L'Iran insiste pour que chaque navire passant par le détroit paie des droits de transit, tandis que la contre-proposition d'Oman — calquée sur le mécanisme volontaire du détroit de Malacca — permettrait aux navires refusant de payer de continuer sans entrave, selon deux diplomates occidentaux. Le détroit assure environ 21 % du commerce pétrolier mondial, soit environ 17 millions de barils par jour, ce qui fait de toute perturbation une menace directe pour les marchés de l'énergie.
Si Oman et l'Iran ne parviennent pas à s'entendre sur un cadre de gouvernance commun dans les 60 jours de la fenêtre de négociation fixée par Téhéran, l'Iran a menacé de mettre en œuvre son propre plan de péage de manière indépendante — une mesure qui pourrait déclencher une escalade militaire, faire flamber les cours du brut et redessiner l'économie de l'assurance et du transport maritime pour chaque pétrolier traversant le Golfe.
Le vice-ministre iranien des Affaires étrangères, Kazem Gharibabadi, a averti lundi que si Mascate refuse d'établir un cadre conjoint dans le cadre du protocole d'accord d'Islamabad, « la République islamique procédera à la mise en œuvre de son propre plan de manière indépendante ». Cet avertissement faisait suite à la réunion inaugurale du comité mixte Iran-Oman sur la gestion du détroit.

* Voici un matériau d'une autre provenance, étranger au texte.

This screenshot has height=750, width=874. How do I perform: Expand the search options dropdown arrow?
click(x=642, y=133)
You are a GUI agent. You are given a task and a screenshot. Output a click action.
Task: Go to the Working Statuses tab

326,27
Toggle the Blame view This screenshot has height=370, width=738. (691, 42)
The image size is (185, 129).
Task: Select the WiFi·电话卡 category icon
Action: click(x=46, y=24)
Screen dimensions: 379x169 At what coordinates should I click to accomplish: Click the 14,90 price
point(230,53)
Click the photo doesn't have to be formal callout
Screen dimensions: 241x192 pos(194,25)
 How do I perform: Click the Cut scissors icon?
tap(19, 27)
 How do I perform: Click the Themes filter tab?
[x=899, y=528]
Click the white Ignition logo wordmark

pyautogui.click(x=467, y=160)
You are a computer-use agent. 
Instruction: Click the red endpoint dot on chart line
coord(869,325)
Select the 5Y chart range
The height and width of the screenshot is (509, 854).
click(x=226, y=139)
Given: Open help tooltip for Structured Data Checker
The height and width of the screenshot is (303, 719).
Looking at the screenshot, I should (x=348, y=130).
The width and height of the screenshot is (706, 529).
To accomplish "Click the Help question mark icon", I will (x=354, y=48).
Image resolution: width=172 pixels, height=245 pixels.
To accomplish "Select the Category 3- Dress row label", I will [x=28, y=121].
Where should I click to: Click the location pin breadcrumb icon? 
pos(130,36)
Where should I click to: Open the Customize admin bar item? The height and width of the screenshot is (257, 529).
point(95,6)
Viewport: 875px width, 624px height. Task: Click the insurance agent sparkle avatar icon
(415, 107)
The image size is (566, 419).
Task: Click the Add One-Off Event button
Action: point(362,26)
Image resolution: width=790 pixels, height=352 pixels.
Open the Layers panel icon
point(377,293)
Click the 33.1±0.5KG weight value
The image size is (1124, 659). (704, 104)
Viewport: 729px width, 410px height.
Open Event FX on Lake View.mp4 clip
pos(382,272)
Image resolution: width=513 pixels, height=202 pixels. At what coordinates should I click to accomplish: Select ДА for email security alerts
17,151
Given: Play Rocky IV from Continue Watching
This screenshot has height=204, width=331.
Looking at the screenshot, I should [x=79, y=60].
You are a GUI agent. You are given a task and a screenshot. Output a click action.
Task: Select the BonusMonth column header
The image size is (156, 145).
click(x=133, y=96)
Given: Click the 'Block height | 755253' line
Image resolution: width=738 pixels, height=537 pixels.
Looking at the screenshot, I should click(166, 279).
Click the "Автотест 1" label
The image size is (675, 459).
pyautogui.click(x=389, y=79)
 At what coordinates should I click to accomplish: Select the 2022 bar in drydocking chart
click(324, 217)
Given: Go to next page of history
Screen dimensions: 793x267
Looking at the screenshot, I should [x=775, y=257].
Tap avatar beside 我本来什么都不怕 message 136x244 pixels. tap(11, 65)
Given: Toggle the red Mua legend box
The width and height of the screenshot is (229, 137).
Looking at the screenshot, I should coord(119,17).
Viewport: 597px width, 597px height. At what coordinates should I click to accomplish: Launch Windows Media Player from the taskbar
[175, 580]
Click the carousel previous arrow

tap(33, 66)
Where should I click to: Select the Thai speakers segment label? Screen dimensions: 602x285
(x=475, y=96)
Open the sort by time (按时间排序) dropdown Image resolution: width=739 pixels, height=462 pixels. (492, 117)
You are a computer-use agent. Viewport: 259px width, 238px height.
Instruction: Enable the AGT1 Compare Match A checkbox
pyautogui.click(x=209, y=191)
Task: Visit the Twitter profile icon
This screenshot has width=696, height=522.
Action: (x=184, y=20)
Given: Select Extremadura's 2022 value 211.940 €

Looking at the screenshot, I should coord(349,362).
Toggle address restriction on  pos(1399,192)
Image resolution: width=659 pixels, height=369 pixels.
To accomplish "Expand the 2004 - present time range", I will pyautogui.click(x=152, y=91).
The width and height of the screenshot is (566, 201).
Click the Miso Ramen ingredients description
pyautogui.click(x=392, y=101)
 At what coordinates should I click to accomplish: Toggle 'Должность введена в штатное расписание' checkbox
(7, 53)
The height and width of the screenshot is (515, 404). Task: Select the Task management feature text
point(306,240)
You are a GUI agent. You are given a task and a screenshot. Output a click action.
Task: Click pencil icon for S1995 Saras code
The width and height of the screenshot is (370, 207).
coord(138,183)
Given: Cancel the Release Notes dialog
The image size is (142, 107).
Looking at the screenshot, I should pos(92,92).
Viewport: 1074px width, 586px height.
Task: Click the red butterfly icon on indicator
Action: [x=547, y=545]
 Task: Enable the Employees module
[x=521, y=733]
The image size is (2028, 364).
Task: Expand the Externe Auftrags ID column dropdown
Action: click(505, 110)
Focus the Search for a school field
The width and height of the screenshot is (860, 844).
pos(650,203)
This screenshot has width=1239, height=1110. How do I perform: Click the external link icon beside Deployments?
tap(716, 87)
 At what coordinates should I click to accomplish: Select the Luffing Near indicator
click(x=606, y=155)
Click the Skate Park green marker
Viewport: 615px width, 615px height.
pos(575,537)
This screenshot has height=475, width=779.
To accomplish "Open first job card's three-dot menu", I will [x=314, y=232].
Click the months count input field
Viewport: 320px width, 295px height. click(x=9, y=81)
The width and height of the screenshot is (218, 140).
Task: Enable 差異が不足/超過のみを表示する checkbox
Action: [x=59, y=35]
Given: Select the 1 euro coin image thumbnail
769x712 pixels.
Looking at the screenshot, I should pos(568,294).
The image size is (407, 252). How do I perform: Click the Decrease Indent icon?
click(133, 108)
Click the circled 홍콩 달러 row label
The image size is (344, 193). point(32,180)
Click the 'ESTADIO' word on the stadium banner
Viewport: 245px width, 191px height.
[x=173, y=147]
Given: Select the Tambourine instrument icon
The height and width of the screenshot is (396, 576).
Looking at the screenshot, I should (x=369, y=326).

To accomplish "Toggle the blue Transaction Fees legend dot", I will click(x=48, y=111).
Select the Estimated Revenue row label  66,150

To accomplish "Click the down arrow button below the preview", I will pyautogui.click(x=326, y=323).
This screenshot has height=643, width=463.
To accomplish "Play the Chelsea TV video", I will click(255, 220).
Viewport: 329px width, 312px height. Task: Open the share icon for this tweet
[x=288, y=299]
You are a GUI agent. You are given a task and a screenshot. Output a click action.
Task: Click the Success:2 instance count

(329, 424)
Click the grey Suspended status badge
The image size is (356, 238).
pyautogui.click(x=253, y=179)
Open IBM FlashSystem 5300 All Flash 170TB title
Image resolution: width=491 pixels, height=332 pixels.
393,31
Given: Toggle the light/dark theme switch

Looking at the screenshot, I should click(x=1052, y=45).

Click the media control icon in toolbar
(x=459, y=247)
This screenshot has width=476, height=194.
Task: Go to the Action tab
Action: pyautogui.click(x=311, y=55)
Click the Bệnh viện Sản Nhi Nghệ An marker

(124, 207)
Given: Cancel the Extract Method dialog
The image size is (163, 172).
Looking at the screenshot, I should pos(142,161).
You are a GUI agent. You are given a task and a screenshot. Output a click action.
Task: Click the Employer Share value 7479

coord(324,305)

Le différend a déjà suscité des réponses militaires. Le Corps des Gardiens de la Révolution islamique a déployé des moyens navals dans la zone la semaine dernière et a lancé au moins six drones par jour ces derniers jours, selon une source proche du dossier. Deux navires auraient été touchés, ce qui a conduit l'armée américaine à mener des frappes contre des cibles militaires iraniennes le long du détroit.
Un précédent venu de Malacca
La structure de redevances volontaires d'Oman s'inspire du système de séparation du trafic maritime du détroit de Malacca, où les navires contribuent à la sécurité de la navigation et à la protection de l'environnement sur une base non obligatoire. Ce modèle fonctionne depuis des décennies sans avoir dégénéré en conflit de souveraineté. Mais le détroit d'Ormuz diffère sur un point crucial : l'Iran contrôle la côte nord et a menacé à plusieurs reprises de fermer la voie navigable lors de précédentes confrontations avec l'Occident.
La dernière fois que l'Iran a directement défié la liberté de navigation dans le détroit, c'était en 2019, lorsqu'il a saisi des pétroliers et attaqué des installations de Saudi Aramco. Le brut Brent a grimpé de 15 % la semaine suivant ces incidents, et les primes d'assurance contre les risques de guerre pour les transits dans le Golfe ont quintuplé.
La suite des événements
Les émissaires de Trump, Jared Kushner et Steve Witkoff, sont arrivés à Doha mardi pour des entretiens avec les médiateurs qataris. Des équipes techniques américaines et iraniennes doivent se réunir séparément avec des médiateurs qataris et pakistanais mercredi pour discuter à la fois de la gouvernance du détroit et du programme nucléaire iranien. La période de négociation de 60 jours laisse à toutes les parties jusqu'à fin août pour parvenir à un cadre — ou risquer une mise en œuvre unilatérale iranienne qui pourrait pousser le Brent au-dessus de 100 dollars le baril, selon les analystes suivant la région.